Virginia Tech will lead the effort to enlist high school students across the nation to help scientists unravel the secrets that plant scientists use as a model for genetic research.

The National Institutes of Health is providing $1.3 million during the next five years as Virginia Tech mobilizes high school students to become researchers through the Partnership for Research and Education in Plants, or PREP. The program will be the critical bridge linking the needs of university-based scientists and the until-now latent potential of high school science labs to provide answers concerning the roles played by the 25,500 genes of the "white mouse" of the plant world, Arabidopsis thaliana.

"The students will be doing a first-pass analysis," said Erin Dolan, outreach director for Virginia Tech's Fralin Biotechnology Center and the principal investigator for the project. "Their experiments will be repeated to confirm the results, but there is so much territory to cover that they will help scientists plot the direction of inquiry into the genome."

Arabidopsis has the distinction of being the first plant whose entire genome has been mapped. That map reveals the sequence and location of particular genes, but not necessarily what those genes do. Students involved in the PREP program will do the straightforward, though time-consuming, lab work to help generate that information, Dolan said.

What makes the partnership not only exciting but also very important is that scientists use Arabidopsis as a model to make predictions about other plants. Therefore, understanding the genetic instructions provided by specific genes in Arabidopsis can help scientists working on such projects as producing disease-resistant crops, plant-base pharmaceuticals, and other research involving a variety of plants.

"We think that students will become more involved in science when they see this project's connection to real-life research and the relevance of what they are doing in their school laboratory," Dolan said. "Even if this doesn't make some students want to become scientists, it will provide them with an understanding of genomics and genetics. These are subjects every citizen has to make decisions about right now, through their choices as consumers and voters."

PREP began in Virginia high schools last year, and is expanding this year to involve as many as 2,000 high school students. Dolan said efforts during the first year will focus on working out the procedures for experimental design and developing and testing related educational materials for the high schools.

Also in this initial period, the PREP Web site will be expanded to provide information to students and scientists interested in the project, including laboratory protocols and discussion boards. It will also provide a mechanism for students to upload their results to a database that will be available to other students and scientists worldwide.

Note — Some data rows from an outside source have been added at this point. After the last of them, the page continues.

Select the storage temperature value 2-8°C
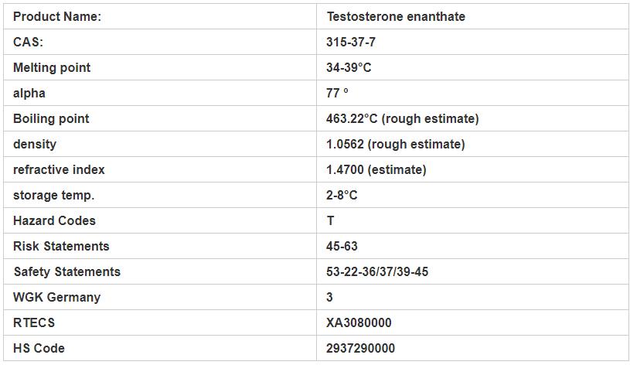630x365 pixels. 342,195
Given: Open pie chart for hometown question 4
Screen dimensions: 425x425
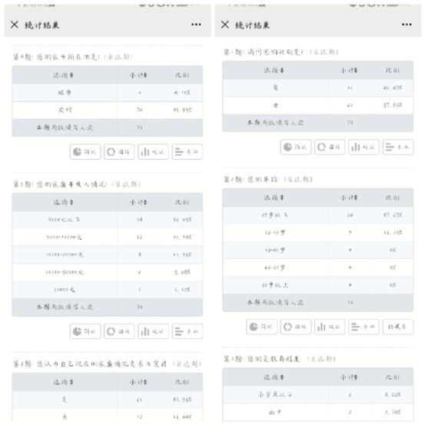Looking at the screenshot, I should tap(85, 152).
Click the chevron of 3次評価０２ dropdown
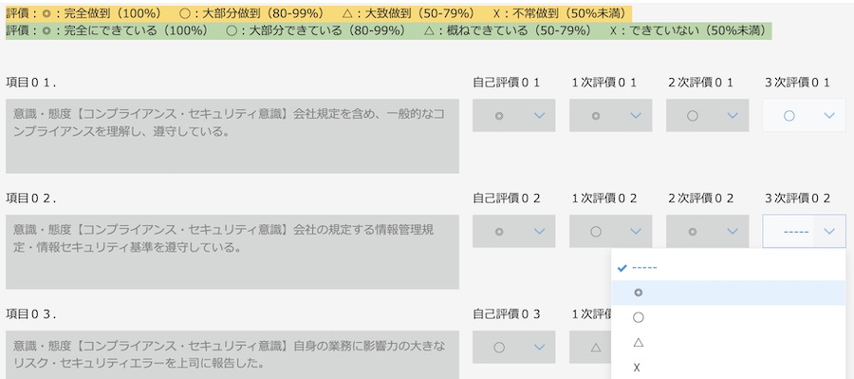 click(x=829, y=231)
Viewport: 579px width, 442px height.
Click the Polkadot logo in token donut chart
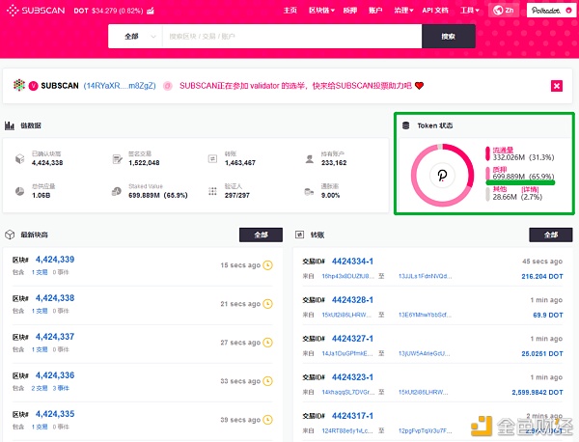442,175
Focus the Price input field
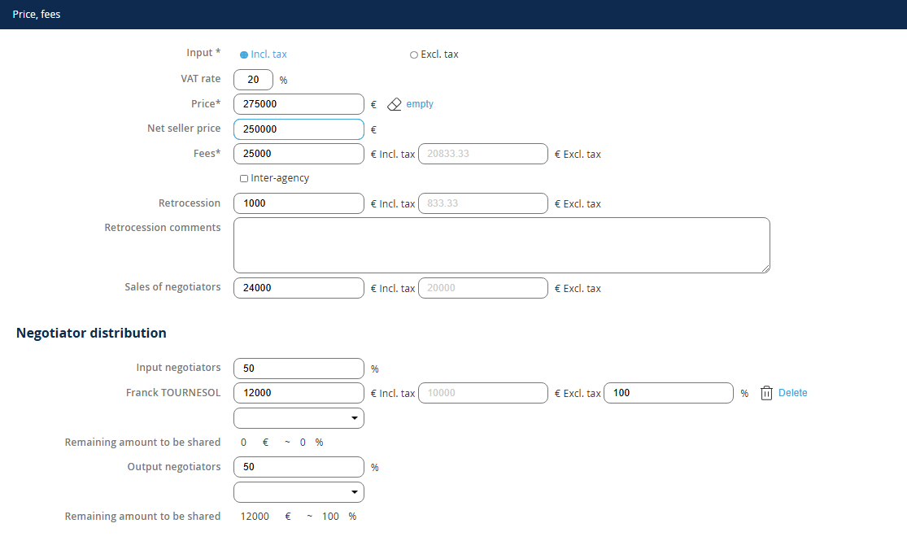This screenshot has width=907, height=541. click(x=299, y=104)
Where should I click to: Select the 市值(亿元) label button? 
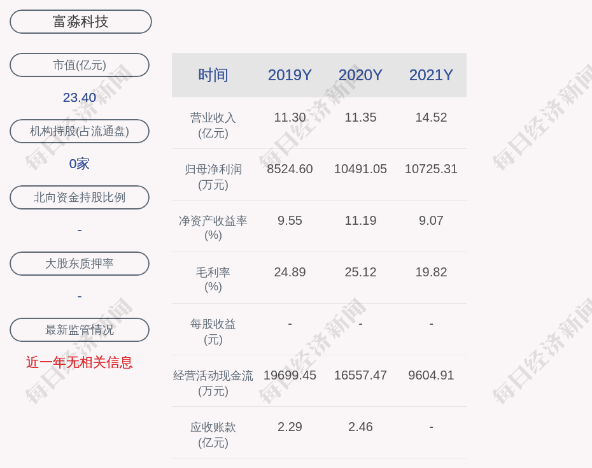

In PREP, scientists will provide wild-type and "knock-out" mutant seeds as well experimental know-how to the students. The "knock-out" seeds will have specific genes removed or inactivated. The students will then develop experiments that they hope will show the difference between the wild-type and mutant plants. Those differences should provide important clues concerning the function of the genes that were knocked out.

One of the initial partners in the project is The Arabidopsis Information Resource (TAIR), a Web-based database operated at the Carnegie Institution at Stanford University. Sue Rhee, TAIR Director and a faculty member at Stanford, is co-principal investigator for the project.

"We have been doing this in Virginia for about two years with the Fralin Center providing the funding," Dolan said. "This NIH grant will allow us to scale up the program and provide mini-grants to our partner institutions to begin the program in their states."

Beginning in 2005 PREP will establish regional centers at Virginia Tech, Cornell University, the University of California at Davis, the University of Wisconsin at Madison and the University of Arizona. These regional centers will work with high schools in their states and will develop partnerships with universities or other institutions in nearby states that will work with their respective high schools. By the end of the grant period in 2008, Dolan said, 20 states are expected to involve as many as 40,000 high school students in the project each year.

Can high school students really come up with experiments that will advance our understanding of the functions of genes?

"I don't think there's any doubt that good information will come out of this," Dolan said. "It's sort of a fishing expedition, but when you have this many people fishing you're likely to catch a fish. At the same time, students will be learning the basic principles of scientific inquiry and the nature of science, making the effort a true partnership between high schools and research institutions. Both partners contribute and both partners benefit."